Das kalte Herz

Sagen und Legenden

Das kalte Herz

  • Traf der Kohlenmunk Peter hier den Schatzhauser?

    Traf der Kohlenmunk Peter hier den Schatzhauser?

Der Kohlenmunk Peter hatte es satt, ein armer Köhler zu sein. Er wünschte sich genau so viel Reichtum und Ansehen wie der dicke Flößer Ezechiel. Dann, so meinte er, sei sein Glück vollkommen.
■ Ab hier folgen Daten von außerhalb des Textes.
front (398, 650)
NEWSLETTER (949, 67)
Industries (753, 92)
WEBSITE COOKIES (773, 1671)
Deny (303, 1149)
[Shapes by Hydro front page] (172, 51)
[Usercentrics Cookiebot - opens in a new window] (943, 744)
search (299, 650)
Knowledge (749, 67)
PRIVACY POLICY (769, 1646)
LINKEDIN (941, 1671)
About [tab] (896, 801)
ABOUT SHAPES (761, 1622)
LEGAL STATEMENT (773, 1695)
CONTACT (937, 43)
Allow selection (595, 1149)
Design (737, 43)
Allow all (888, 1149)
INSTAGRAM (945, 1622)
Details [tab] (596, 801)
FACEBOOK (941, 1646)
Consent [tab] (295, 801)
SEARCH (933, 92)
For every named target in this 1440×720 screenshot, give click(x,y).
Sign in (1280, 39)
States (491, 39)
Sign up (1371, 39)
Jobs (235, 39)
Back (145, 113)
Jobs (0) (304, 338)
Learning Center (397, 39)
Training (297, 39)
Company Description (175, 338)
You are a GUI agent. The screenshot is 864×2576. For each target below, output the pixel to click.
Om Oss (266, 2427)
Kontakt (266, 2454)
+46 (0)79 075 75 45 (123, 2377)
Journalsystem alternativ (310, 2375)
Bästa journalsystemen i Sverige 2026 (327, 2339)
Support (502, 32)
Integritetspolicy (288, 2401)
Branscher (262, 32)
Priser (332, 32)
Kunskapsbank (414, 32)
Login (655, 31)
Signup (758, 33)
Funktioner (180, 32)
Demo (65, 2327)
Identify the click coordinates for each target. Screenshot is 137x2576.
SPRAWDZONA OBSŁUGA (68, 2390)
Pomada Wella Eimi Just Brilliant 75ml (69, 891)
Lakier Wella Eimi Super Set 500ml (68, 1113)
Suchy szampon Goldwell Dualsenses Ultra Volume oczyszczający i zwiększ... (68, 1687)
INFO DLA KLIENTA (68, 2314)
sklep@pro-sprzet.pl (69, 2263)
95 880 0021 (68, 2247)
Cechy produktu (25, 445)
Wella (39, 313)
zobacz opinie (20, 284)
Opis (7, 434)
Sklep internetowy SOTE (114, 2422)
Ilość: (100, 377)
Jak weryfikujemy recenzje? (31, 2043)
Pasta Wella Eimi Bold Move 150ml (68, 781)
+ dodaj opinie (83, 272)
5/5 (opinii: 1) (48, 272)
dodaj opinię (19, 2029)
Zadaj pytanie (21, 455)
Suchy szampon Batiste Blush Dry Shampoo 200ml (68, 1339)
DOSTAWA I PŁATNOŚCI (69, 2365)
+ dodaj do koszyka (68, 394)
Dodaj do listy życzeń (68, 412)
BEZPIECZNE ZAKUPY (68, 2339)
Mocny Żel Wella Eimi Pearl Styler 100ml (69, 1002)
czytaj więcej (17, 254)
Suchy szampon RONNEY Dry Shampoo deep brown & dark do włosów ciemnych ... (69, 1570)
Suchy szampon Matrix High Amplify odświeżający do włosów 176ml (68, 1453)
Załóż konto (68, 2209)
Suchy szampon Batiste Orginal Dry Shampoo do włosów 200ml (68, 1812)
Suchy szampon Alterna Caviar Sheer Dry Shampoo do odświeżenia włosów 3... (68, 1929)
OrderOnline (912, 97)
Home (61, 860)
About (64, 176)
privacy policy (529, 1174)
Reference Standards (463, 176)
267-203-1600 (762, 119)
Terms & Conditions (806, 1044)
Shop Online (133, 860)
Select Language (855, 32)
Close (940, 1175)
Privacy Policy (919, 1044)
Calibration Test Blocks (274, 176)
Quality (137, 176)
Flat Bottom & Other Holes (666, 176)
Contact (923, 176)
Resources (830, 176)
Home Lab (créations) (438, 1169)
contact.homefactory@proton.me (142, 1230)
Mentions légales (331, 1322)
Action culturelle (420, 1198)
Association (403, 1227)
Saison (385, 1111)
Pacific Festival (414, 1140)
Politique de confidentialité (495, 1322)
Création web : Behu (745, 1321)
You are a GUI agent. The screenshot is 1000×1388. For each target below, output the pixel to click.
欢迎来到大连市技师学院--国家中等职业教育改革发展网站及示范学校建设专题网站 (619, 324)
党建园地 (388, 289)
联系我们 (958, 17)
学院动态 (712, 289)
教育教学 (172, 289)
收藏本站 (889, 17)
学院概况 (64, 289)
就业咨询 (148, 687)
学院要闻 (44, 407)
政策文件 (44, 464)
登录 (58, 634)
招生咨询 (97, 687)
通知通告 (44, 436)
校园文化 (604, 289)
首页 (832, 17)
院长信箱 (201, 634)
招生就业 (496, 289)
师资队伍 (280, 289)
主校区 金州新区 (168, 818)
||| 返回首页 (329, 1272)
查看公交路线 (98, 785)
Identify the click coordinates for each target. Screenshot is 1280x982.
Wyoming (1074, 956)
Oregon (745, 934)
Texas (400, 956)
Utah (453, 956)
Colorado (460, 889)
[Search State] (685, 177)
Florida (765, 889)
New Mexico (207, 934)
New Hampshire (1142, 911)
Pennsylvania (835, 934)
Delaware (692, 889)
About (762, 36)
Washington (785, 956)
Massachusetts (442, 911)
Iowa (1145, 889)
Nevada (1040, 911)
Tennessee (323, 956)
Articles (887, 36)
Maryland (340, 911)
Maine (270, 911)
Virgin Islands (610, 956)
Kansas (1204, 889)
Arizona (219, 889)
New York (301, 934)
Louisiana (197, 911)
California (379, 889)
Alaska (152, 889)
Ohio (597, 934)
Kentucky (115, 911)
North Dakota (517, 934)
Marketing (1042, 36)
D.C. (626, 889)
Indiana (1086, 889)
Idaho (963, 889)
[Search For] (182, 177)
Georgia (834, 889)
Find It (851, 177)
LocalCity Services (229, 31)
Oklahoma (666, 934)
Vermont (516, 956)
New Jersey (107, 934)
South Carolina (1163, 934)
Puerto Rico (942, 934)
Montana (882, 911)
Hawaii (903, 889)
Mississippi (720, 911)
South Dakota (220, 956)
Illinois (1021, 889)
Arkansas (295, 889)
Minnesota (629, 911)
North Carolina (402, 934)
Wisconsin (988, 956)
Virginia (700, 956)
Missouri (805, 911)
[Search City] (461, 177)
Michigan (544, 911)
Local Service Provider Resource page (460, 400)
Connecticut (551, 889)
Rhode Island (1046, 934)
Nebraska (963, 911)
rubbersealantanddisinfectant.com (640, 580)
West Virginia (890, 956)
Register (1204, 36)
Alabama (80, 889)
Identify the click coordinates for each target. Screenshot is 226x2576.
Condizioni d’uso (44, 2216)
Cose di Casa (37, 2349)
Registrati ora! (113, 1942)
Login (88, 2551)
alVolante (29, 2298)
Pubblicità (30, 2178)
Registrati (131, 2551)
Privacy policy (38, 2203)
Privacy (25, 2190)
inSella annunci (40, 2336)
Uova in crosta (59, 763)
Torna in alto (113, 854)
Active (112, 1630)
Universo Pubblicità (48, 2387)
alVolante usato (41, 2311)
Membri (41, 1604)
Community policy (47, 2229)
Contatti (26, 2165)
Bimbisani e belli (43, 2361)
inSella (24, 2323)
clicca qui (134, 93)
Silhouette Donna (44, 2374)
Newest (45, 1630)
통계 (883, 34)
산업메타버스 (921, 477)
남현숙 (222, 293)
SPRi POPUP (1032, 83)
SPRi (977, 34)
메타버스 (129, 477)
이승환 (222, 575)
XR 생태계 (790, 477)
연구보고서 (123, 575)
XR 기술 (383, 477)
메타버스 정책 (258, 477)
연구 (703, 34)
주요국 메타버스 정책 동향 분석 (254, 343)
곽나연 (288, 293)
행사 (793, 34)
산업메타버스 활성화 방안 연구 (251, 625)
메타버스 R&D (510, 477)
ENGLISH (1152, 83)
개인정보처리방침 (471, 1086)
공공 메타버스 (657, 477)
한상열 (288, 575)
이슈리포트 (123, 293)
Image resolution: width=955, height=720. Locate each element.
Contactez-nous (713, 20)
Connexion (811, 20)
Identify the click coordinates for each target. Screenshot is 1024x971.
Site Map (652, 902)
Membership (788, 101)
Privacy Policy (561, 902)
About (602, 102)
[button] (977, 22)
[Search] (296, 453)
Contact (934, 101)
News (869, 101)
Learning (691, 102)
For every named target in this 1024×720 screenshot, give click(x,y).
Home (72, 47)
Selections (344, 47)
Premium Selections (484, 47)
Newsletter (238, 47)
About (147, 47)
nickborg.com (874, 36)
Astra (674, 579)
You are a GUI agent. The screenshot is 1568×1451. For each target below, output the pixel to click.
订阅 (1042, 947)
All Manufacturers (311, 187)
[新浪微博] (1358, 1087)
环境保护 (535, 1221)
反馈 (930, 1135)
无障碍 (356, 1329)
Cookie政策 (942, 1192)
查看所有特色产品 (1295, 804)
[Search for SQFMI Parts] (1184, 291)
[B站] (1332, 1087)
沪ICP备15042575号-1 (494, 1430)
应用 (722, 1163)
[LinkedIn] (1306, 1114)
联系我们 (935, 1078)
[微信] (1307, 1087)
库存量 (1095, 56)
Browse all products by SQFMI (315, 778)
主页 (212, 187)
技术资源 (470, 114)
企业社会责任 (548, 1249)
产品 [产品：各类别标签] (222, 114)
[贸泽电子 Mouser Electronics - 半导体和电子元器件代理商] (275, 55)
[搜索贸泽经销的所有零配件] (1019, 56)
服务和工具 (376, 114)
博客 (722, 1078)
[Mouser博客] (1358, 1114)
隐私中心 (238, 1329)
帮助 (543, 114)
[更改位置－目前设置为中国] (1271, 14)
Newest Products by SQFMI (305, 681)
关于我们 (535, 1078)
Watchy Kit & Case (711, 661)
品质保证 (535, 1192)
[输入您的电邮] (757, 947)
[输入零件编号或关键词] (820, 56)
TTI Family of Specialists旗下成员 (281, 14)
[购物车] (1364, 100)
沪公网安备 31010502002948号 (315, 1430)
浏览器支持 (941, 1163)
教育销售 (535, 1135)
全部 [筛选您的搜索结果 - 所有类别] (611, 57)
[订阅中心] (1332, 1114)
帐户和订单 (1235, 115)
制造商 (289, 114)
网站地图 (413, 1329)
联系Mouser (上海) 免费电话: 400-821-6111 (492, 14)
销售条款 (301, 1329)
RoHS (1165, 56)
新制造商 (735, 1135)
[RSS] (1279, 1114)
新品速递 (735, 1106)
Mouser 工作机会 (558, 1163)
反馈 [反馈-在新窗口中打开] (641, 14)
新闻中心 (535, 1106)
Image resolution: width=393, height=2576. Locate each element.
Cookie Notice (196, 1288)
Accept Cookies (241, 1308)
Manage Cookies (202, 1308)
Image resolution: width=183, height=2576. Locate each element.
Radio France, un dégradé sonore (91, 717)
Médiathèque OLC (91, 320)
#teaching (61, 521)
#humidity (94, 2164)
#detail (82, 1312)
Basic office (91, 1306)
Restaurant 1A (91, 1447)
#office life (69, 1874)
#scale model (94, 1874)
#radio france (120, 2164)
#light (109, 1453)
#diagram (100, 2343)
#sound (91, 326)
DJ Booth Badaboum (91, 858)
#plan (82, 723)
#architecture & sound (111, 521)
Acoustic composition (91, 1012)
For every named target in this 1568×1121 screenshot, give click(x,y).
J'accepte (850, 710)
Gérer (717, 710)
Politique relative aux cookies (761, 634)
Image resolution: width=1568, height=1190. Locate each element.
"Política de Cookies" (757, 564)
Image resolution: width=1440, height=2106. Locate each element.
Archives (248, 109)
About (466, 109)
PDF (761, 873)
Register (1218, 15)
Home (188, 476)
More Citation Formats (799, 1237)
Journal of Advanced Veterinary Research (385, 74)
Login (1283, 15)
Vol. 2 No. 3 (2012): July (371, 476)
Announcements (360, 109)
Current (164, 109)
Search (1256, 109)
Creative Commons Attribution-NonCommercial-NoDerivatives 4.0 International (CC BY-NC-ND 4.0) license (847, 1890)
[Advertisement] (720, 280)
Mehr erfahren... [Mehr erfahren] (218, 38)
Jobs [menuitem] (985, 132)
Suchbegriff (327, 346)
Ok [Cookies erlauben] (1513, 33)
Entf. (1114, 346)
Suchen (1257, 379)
Es ging die Sage vom Glasmännlein, dem „Schatzhauser”, der schon so manchen reich gemacht habe. Peter zog in den Wald und fand das Glasmännlein auch. Das versprach ihm drei Wünsche zu erfüllen. Es sollten nur keine törichten sein. Aber Peter hatte nichts anderes im Kopf, als sich Geld zu wünschen. Er bekam es, aber der Schatzhauser verließ ihn voll Wut, denn das Wichtigste, den Verstand dazu, den hatte Peter vergessen.

So geschah es, dass Peter Munk zwar bald ein reicher Mann war, aber all sein Geld verspielte und schnell vor dem Ruin stand. Da suchte er den anderen auf, der schon öfters seine Dienste angeboten hatte: den ungeheuren Flößer Holländer Michel. Mit ihm vereinbarte er einen Handel. Peter sollte sein Leben lang Geld und Ansehen haben, so viel er wollte, dafür aber müsse er dem Holländer Michel sein lebendig schlagendes Herz geben. Peter willigte ein, denn sein warmes Herz hatte ihm schon manch Ungemach bereitet. Er erhielt statt dessen ein steinernes Herz.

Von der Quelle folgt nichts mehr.